───── Extract

In "The Walking Dead", somewhere at the end of Season 2, Shane turned into a walker without being bit. Later Rick tells the group what Dr. Jenner had earlier confessed to Rick in private, that they "all had it in them", and by default all the dead would turn into walkers.

This contradicts the scene in the first episode, where hundreds of dead were lined up at the entrance of the hospital, where Rick was admitted when he was shot. Why do they not turn?

So is this a mistake? Or is there a timeline event where all got infected after a certain period.

I have not read the graphic novels, and have completed season 3.

  • Maybe the military at the hospital shot them so they would not come back?
    – Marriott81
    Commented Apr 22, 2014 at 9:20
  • @Marriott81, But I could see many of them not shot in the head Commented Apr 22, 2014 at 9:24

4 Answers 4


All victims outside the hospitals shows signs of wounds to the head. Either by blood trough the cloth covering the head, blood wounds to head and/or bullet holes. At least for the close ups.

For the aerial shot it is either or. For some one might not directly see it, but that is because one for example see only one side. For most there is some sign of head trauma.

The overall indication is that they all have been "properly terminated". They are also likely among the first victims of the outbreak. Once the hospital fell it is unlikely people stuck around to wrap them in cloth.

  • yes, they definitely look like the first victims of the apocalypse Commented Apr 23, 2014 at 3:36

This is pretty ambiguous actually. It is shown (mostly on the graphic novel) that people don't necessarily turn the moment they die. That means that the people on the hospital might have been dead for a short period of time and didn't have time to turn.

──────────
───── Records shown

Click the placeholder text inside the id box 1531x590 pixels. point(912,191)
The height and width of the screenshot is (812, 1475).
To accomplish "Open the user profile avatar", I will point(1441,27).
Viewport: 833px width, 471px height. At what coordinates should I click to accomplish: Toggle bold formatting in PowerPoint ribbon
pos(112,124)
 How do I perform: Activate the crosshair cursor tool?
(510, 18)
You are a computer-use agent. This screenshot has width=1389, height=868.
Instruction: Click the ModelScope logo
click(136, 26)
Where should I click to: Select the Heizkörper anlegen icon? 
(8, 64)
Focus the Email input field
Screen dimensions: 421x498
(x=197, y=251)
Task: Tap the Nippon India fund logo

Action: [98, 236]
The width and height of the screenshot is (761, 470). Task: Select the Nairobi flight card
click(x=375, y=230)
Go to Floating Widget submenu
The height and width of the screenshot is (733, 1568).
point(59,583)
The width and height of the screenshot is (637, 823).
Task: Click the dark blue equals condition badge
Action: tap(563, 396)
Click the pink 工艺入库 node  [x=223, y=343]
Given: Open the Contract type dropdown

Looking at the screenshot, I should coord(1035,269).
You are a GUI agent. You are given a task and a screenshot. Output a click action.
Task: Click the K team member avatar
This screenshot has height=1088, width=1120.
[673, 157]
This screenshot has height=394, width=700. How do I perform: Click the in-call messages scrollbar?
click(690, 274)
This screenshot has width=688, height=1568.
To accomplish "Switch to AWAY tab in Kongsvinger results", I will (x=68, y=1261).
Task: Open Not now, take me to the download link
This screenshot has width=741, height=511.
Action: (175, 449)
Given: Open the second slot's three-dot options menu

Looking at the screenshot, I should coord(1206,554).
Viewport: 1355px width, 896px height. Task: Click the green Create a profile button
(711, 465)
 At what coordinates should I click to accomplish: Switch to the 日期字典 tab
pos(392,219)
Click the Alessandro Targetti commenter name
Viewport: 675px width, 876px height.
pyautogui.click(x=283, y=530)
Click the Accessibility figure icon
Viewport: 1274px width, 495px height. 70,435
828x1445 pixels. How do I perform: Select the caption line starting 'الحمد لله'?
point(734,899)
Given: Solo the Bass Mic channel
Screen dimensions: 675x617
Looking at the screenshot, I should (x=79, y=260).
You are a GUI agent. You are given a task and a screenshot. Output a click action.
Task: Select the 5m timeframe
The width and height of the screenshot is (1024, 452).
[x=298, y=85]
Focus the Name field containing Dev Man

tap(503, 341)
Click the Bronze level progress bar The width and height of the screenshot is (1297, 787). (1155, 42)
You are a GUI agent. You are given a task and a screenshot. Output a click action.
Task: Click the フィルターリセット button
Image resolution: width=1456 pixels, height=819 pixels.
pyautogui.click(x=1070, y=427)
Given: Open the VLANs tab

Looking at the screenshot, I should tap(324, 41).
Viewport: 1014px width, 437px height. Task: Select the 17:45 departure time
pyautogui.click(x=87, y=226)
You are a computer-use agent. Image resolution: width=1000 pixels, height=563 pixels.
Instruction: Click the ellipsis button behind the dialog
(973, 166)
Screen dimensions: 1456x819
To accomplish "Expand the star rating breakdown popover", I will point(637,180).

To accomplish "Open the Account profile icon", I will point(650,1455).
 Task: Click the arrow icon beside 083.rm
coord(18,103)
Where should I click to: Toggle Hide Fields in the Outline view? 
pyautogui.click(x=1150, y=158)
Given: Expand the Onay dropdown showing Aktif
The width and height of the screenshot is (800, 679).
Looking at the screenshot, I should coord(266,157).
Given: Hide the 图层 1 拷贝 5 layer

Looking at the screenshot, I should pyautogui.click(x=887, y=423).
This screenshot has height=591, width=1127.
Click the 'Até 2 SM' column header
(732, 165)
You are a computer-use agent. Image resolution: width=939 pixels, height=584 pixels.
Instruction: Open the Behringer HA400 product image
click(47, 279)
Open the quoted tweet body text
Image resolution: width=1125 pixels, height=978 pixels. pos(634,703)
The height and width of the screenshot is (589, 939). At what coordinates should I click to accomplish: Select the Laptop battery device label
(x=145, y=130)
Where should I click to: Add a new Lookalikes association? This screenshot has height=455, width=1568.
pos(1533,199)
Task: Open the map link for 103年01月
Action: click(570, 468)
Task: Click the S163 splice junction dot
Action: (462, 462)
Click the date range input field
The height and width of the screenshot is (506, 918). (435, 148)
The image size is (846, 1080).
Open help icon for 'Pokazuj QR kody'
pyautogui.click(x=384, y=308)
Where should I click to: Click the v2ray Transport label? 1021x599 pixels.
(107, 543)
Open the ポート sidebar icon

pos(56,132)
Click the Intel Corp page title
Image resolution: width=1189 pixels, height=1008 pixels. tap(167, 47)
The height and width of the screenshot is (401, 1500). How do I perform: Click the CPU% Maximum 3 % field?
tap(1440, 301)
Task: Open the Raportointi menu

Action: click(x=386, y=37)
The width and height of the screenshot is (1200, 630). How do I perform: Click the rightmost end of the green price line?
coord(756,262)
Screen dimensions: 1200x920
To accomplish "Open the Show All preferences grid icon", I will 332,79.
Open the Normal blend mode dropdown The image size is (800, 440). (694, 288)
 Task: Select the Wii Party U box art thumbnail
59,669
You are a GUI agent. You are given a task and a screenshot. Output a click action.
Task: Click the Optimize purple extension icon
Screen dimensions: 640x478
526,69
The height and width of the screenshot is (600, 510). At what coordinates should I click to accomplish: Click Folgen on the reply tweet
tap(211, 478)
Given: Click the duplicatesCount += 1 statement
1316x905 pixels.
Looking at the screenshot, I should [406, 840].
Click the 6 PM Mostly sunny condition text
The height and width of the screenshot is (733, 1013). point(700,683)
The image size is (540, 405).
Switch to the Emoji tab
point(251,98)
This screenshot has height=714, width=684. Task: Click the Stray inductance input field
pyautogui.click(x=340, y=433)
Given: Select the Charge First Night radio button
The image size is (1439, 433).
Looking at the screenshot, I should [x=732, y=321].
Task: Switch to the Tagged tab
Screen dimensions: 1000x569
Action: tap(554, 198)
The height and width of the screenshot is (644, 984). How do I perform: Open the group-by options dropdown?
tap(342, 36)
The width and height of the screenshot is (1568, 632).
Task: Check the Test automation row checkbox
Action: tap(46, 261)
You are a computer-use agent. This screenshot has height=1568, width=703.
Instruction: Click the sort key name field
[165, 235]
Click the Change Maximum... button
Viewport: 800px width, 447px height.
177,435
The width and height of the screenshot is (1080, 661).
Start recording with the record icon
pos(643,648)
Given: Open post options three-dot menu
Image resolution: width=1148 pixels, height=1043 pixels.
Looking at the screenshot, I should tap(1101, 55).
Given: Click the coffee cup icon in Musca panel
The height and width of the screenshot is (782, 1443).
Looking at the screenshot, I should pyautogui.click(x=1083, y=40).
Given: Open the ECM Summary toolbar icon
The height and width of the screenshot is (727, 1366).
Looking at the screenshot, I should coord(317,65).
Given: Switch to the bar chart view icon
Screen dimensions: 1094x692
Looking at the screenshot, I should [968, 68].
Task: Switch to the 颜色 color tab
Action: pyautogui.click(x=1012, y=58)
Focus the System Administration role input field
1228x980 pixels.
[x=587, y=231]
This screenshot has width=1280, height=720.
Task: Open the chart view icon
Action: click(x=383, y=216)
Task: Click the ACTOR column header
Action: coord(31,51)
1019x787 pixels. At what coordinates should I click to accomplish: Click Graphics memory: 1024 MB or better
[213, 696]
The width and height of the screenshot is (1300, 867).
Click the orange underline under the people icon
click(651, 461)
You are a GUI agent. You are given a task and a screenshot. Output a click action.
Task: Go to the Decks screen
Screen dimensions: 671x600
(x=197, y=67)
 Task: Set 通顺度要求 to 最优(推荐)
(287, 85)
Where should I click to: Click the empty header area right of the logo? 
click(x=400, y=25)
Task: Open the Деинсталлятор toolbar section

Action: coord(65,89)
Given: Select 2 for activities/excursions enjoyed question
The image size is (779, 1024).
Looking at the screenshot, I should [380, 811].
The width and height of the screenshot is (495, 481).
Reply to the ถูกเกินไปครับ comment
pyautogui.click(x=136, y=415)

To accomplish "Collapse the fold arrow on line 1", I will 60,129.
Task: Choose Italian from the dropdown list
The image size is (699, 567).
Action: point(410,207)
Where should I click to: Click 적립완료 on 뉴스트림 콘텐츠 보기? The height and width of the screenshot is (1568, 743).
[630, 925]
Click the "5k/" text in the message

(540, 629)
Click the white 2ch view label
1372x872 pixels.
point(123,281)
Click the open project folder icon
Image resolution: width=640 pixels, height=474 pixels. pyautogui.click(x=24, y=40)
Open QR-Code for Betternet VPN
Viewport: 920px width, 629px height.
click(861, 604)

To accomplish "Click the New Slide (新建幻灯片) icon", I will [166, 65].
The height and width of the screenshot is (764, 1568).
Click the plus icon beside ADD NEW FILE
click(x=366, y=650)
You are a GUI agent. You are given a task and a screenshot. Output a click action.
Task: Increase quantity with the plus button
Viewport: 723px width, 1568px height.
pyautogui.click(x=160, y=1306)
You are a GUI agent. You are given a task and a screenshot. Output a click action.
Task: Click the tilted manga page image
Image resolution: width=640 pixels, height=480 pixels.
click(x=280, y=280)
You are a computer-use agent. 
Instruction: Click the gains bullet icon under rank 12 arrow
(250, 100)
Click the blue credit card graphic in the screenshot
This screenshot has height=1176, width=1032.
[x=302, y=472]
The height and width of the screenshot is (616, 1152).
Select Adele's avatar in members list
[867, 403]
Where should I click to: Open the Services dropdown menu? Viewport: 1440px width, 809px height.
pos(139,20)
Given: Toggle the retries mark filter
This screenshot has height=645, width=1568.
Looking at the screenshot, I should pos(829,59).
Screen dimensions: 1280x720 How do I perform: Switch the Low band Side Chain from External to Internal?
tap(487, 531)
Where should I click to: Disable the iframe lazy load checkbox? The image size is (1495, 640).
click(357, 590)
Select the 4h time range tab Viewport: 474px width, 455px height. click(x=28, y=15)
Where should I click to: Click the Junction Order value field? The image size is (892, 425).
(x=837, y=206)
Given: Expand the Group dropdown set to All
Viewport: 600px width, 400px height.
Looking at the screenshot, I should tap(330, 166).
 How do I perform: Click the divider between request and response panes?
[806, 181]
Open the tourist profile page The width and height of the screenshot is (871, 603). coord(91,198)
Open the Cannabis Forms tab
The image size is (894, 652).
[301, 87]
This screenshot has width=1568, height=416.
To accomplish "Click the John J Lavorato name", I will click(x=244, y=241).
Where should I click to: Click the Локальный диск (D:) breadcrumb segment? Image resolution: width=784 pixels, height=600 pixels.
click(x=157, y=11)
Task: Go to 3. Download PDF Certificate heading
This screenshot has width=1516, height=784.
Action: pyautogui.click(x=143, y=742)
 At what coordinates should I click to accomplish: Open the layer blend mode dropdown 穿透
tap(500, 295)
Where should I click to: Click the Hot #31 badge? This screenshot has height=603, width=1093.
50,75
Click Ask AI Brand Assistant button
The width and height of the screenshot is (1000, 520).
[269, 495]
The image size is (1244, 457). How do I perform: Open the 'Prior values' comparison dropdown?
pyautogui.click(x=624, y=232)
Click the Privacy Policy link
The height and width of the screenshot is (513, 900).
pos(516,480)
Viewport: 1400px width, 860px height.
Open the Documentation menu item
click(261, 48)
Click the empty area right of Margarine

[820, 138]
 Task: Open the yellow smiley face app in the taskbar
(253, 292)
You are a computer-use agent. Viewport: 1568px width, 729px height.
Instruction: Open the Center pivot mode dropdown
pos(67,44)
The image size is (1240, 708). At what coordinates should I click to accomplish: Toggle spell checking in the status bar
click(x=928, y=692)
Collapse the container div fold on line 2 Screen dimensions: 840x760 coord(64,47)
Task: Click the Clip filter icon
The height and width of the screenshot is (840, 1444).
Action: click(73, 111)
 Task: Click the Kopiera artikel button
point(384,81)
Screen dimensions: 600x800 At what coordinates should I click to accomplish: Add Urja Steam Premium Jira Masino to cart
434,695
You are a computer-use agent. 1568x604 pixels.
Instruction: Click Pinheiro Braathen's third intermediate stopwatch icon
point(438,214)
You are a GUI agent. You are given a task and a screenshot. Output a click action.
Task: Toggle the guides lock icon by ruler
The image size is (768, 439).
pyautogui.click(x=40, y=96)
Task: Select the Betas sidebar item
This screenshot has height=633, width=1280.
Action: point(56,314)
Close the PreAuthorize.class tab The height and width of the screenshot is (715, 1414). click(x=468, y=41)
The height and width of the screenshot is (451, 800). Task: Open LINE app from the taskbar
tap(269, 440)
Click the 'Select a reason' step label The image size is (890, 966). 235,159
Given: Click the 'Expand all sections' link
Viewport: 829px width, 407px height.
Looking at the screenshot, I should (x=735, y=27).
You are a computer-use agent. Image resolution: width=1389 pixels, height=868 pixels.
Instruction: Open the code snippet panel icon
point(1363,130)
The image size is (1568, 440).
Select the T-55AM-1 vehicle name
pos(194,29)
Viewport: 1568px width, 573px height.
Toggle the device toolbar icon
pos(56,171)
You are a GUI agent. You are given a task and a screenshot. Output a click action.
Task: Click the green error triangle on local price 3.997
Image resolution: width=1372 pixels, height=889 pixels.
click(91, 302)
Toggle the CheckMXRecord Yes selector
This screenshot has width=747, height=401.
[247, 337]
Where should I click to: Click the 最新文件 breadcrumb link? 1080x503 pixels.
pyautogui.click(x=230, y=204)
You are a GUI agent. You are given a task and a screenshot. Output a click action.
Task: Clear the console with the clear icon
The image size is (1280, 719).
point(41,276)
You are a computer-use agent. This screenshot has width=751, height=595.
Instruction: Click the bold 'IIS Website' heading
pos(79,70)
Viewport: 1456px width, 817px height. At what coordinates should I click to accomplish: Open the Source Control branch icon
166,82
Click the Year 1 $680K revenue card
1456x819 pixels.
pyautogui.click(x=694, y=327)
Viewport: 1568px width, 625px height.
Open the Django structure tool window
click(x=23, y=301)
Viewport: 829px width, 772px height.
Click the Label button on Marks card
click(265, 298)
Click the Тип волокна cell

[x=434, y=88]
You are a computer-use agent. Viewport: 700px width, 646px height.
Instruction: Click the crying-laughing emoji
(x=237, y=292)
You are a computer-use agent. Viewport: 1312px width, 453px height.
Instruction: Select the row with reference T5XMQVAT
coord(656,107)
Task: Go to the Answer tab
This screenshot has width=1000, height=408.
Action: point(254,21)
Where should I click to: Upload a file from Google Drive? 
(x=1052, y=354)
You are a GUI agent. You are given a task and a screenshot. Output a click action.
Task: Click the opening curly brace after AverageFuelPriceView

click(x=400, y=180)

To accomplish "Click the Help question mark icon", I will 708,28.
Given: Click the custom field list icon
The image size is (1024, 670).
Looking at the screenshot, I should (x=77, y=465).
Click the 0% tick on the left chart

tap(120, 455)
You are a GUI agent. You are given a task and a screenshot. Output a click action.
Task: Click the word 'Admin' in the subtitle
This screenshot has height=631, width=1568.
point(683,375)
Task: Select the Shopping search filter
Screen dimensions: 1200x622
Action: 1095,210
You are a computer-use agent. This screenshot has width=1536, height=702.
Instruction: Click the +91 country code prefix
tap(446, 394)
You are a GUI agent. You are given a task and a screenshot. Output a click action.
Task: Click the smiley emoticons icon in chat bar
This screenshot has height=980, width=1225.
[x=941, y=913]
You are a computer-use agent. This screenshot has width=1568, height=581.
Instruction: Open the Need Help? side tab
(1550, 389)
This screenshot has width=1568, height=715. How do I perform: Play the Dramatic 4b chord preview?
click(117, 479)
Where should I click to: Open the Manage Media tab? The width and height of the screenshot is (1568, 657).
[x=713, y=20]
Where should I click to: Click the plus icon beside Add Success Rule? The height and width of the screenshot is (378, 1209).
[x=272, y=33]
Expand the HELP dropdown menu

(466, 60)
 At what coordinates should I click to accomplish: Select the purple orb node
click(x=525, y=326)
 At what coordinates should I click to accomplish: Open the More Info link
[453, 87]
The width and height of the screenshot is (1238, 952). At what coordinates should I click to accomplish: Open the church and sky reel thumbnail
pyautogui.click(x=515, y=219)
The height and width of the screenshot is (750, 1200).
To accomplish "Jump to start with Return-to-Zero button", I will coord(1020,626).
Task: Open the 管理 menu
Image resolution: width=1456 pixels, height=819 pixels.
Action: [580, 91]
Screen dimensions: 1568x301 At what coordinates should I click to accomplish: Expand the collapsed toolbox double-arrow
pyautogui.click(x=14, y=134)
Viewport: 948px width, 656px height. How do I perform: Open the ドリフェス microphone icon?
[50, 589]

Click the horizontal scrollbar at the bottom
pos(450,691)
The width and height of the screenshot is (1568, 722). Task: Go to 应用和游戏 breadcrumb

──────────

◆ Aim of the task ◆
Repeat the portion of the Walking Dead discussion between "I have not read" and "of head trauma.", inclusive, word for word. None of the material is needed.

◆ Solution for this task ◆
I have not read the graphic novels, and have completed season 3.

  • Maybe the military at the hospital shot them so they would not come back?
    – Marriott81
    Commented Apr 22, 2014 at 9:20
  • @Marriott81, But I could see many of them not shot in the head Commented Apr 22, 2014 at 9:24

4 Answers 4


All victims outside the hospitals shows signs of wounds to the head. Either by blood trough the cloth covering the head, blood wounds to head and/or bullet holes. At least for the close ups.

For the aerial shot it is either or. For some one might not directly see it, but that is because one for example see only one side. For most there is some sign of head trauma.